Lebih banyak lagi ekspresi dukungan internasional terhadap jurnalis Palestina datang dari rekan-rekan mereka di seluruh dunia.

Jurnalis kawakan Amerika Lawrence “Larry” Pintak, yang selama beberapa dekade menjadi koresponden luar negeri CBS dan kemudian menjadi dekan pendiri Edward R Murrow College of Communication di Washington State University, yakin bahwa Israel telah menyerang dan membunuh jurnalis – karena ia pernah mengalami satu serangan serupa terhadap jurnalis tersebut. kru filmnya sendiri di Lebanon selatan pada tahun 1984.

“Ini bukanlah cerita baru,” katanya kepada saya dalam sebuah wawancara baru-baru ini. “Wartawan yang mengetahui Timur Tengah yakin bahwa Israel telah menargetkan jurnalis, seperti yang kita saksikan secara langsung. Namun ada kemungkinan juga beberapa orang terbunuh karena serangan acak.”

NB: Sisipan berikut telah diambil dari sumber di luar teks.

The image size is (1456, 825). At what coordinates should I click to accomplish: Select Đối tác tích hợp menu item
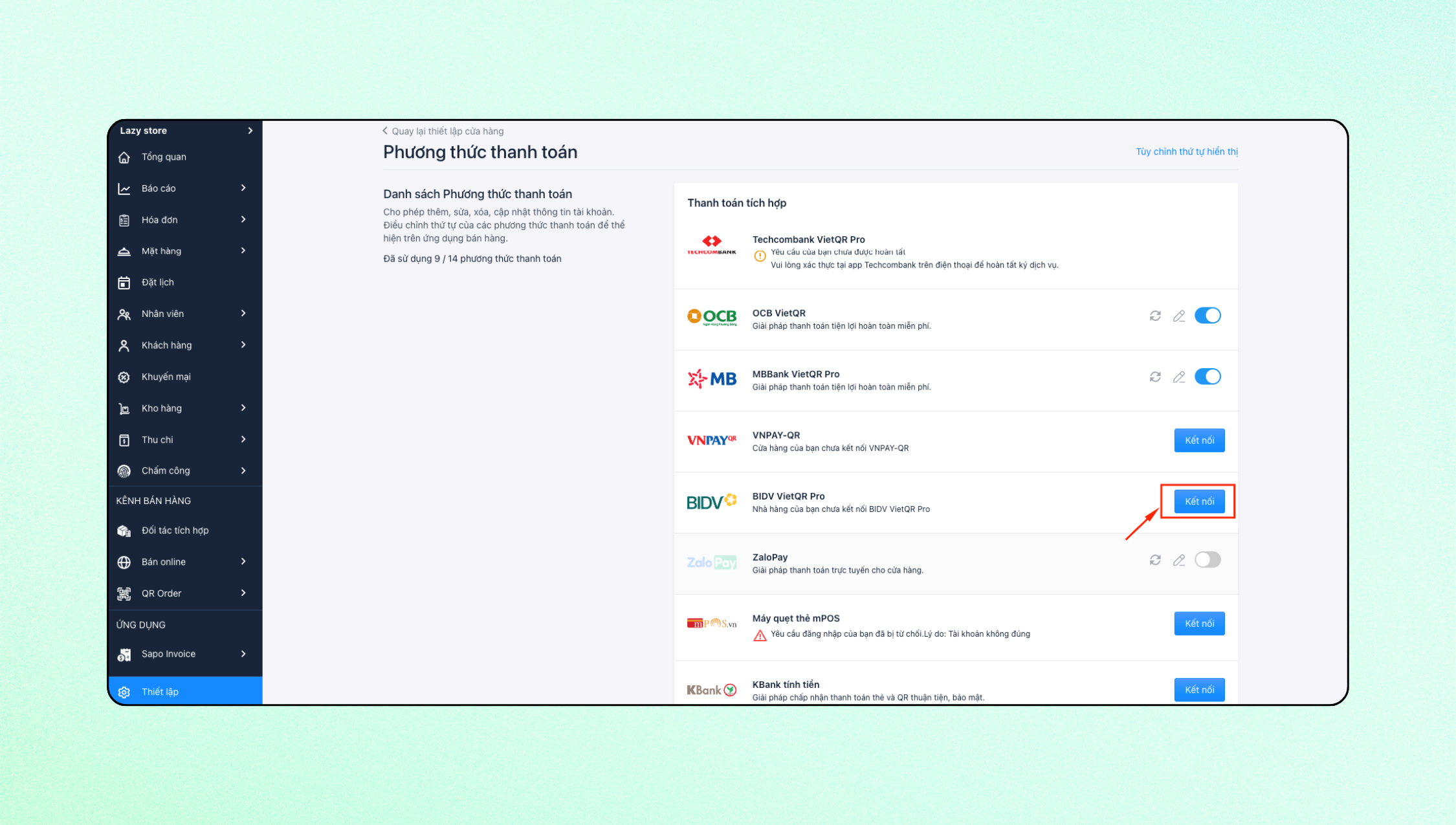point(175,531)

Hanya investigasi independen yang dapat mengungkap fakta pembunuhan apa pun, namun Israel tidak pernah membiarkan hal ini terjadi. Bukti kumulatif Israel membunuh jurnalis menyebabkan lebih banyak organisasi media internasional dan individu meragukan laporan Israel tentang kematian baru, kata Pintak.

“Kami, jurnalis, adalah satu suku, dan kami bersikap defensif ketika ada yang menyerang kami. Hal ini terjadi karena Israel berulang kali menyangkal bahwa mereka membunuh jurnalis. Hal ini tentunya menimbulkan reaksi balik, karena media sekarang menuntut lebih banyak fakta sebelum mempercayai atau menolak laporan Israel, dan organisasi media sendiri sekarang melakukan banyak penyelidikan forensik yang menghasilkan fakta.”

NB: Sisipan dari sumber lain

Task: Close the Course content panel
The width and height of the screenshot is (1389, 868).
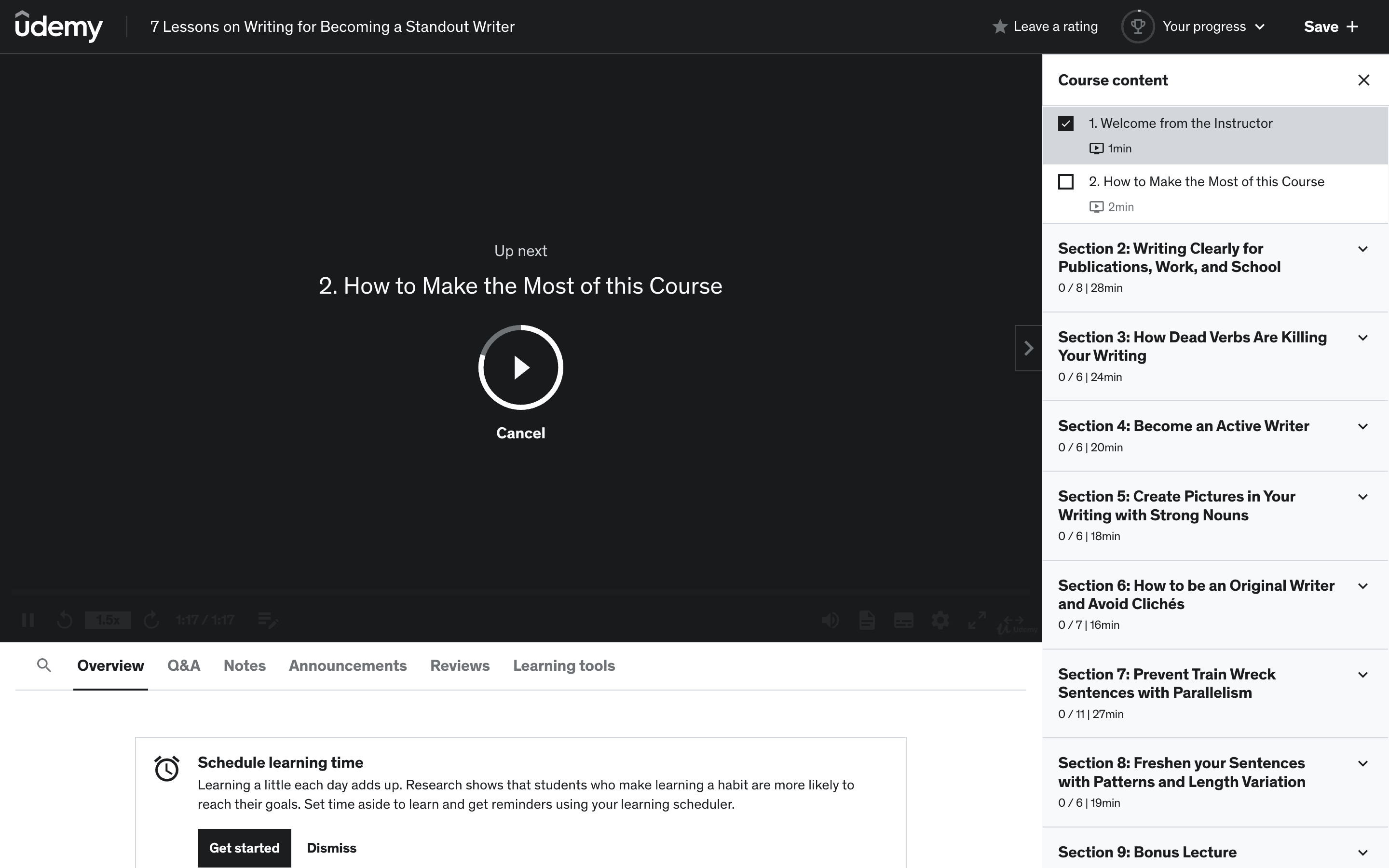Action: pos(1364,81)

Serangan Israel terhadap jurnalis meningkatkan pengawasan, bukannya membatasi, karena sejumlah jurnalis muda Palestina yang memiliki motivasi tinggi hanya “mengambil kamera rekan-rekan mereka yang terbunuh dan terus merekam”, katanya.

Selain memperluas solidaritas dalam profesi ini, para profesional media di seluruh dunia juga prihatin dengan dampak impunitas yang lebih besar yang dilakukan Israel terhadap jurnalis Palestina.

Julia Bacha, produser pemenang penghargaan Boikot dan film dokumenter lainnya tentang Palestina-Israel, menjelaskan dalam sebuah wawancara telepon bahwa selain tindakan kriminal Israel dan kesedihan keluarga Palestina, penargetan jurnalis Palestina juga membahayakan rekan-rekan mereka di tempat lain.

“Masalah ini sangat penting karena apa yang terjadi di sini akan berdampak pada jurnalisme di tempat lain selama bertahun-tahun. Kita tidak bisa membiarkan momen dalam sejarah modern mengenai tingkat pembunuhan jurnalis yang belum pernah terjadi sebelumnya ini berlalu begitu saja tanpa tindakan segera untuk melindungi media selama perang. Hal ini akan mengirimkan pesan yang sangat buruk kepada negara-negara lain di dunia, terutama para otokrat yang merasa mereka bisa mengabaikan hukum dan membunuh jurnalis sesuka mereka. Jurnalis harus diizinkan bekerja dengan aman karena kita hanya dapat meminta pertanggungjawaban orang atas tindakan kriminal jika kita memiliki fakta yang hanya dapat dikumpulkan, diverifikasi, dan disebarluaskan oleh jurnalis yang berada di tempat,” jelasnya.

Memang benar, dengan melakukan pembunuhan massal terhadap jurnalis Palestina, Israel memposisikan dirinya sejajar dengan rezim brutal lainnya yang menyangkal atau membatasi liputan media atas tindakan mereka, yang semakin memperlihatkan lubang besar dalam kredibilitas demokrasi yang coba mereka proyeksikan kepada media internasional. Dengan menyerang jurnalis Palestina dan menolak akses media asing ke Gaza, mereka telah merugikan diri mereka sendiri dan melemahkan kredibilitas mereka sendiri.

Israel jelas kalah perang melawan kebenaran.

Pandangan yang diungkapkan dalam artikel ini adalah milik penulis dan tidak mencerminkan sikap editorial Al Jazeera.